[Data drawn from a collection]
Begin

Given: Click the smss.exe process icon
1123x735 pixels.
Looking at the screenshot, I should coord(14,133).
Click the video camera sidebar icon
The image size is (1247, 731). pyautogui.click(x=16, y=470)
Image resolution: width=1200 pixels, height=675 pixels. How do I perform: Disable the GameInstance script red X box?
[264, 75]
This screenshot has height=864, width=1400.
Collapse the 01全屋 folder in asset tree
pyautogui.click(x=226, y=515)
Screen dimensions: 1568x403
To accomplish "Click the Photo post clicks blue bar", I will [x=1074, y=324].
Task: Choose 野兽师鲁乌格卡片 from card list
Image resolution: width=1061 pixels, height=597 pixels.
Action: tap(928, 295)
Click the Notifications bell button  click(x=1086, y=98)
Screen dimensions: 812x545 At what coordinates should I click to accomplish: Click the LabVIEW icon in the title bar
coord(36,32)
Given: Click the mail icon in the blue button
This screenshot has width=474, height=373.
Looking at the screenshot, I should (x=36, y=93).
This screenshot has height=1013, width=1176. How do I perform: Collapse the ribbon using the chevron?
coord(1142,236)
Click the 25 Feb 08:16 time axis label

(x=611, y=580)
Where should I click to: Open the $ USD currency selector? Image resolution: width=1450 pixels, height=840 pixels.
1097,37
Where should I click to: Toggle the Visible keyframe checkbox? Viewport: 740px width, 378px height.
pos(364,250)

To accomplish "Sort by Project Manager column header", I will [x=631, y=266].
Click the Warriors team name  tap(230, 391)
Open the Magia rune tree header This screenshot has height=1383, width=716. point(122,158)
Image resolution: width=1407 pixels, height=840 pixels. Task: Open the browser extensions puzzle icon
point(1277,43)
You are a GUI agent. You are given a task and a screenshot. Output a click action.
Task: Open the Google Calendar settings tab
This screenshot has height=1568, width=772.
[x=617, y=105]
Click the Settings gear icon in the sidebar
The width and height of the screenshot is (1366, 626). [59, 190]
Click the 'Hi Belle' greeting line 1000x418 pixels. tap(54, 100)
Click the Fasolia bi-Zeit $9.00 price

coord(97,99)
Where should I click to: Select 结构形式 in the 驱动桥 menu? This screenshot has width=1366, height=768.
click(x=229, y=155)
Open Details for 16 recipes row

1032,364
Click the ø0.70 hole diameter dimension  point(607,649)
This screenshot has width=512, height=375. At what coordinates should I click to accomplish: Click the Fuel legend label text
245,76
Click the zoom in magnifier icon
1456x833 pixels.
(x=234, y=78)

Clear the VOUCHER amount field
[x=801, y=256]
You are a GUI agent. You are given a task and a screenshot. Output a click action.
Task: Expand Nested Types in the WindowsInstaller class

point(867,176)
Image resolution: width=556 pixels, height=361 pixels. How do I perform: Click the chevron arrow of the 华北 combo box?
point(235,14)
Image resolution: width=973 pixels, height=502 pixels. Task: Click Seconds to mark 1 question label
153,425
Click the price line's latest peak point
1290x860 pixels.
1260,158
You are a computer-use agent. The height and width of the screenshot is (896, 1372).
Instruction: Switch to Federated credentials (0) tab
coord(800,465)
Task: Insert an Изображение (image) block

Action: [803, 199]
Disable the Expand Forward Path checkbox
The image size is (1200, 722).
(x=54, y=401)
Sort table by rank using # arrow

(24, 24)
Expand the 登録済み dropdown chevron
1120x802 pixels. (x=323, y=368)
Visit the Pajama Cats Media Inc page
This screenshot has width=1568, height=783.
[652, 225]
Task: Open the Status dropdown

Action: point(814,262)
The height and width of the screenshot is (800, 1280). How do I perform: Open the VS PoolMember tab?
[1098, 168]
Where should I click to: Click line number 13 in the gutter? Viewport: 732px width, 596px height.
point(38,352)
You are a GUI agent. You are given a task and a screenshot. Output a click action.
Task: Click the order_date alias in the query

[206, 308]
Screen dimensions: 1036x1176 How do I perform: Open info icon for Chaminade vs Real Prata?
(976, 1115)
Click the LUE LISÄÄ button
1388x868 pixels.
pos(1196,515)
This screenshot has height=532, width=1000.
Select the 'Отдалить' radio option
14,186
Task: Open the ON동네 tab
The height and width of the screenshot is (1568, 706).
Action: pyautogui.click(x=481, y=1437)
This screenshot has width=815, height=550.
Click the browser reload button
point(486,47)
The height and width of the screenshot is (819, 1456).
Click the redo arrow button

End

TASK INSTRUCTIONS |
Transcribe the records verbatim, from the line containing "This screenshot has height=1013, width=1176." through the line containing "Click the ø0.70".

RESULT OF THE EXERCISE |
This screenshot has height=1013, width=1176. How do I perform: Collapse the ribbon using the chevron?
coord(1142,236)
Click the 25 Feb 08:16 time axis label

(x=611, y=580)
Where should I click to: Open the $ USD currency selector? Image resolution: width=1450 pixels, height=840 pixels.
1097,37
Where should I click to: Toggle the Visible keyframe checkbox? Viewport: 740px width, 378px height.
pos(364,250)

To accomplish "Sort by Project Manager column header", I will [x=631, y=266].
Click the Warriors team name  tap(230, 391)
Open the Magia rune tree header This screenshot has height=1383, width=716. point(122,158)
Image resolution: width=1407 pixels, height=840 pixels. Task: Open the browser extensions puzzle icon
point(1277,43)
You are a GUI agent. You are given a task and a screenshot. Output a click action.
Task: Open the Google Calendar settings tab
This screenshot has height=1568, width=772.
[x=617, y=105]
Click the Settings gear icon in the sidebar
The width and height of the screenshot is (1366, 626). [59, 190]
Click the 'Hi Belle' greeting line 1000x418 pixels. tap(54, 100)
Click the Fasolia bi-Zeit $9.00 price

coord(97,99)
Where should I click to: Select 结构形式 in the 驱动桥 menu? This screenshot has width=1366, height=768.
click(x=229, y=155)
Open Details for 16 recipes row

1032,364
Click the ø0.70 hole diameter dimension  point(607,649)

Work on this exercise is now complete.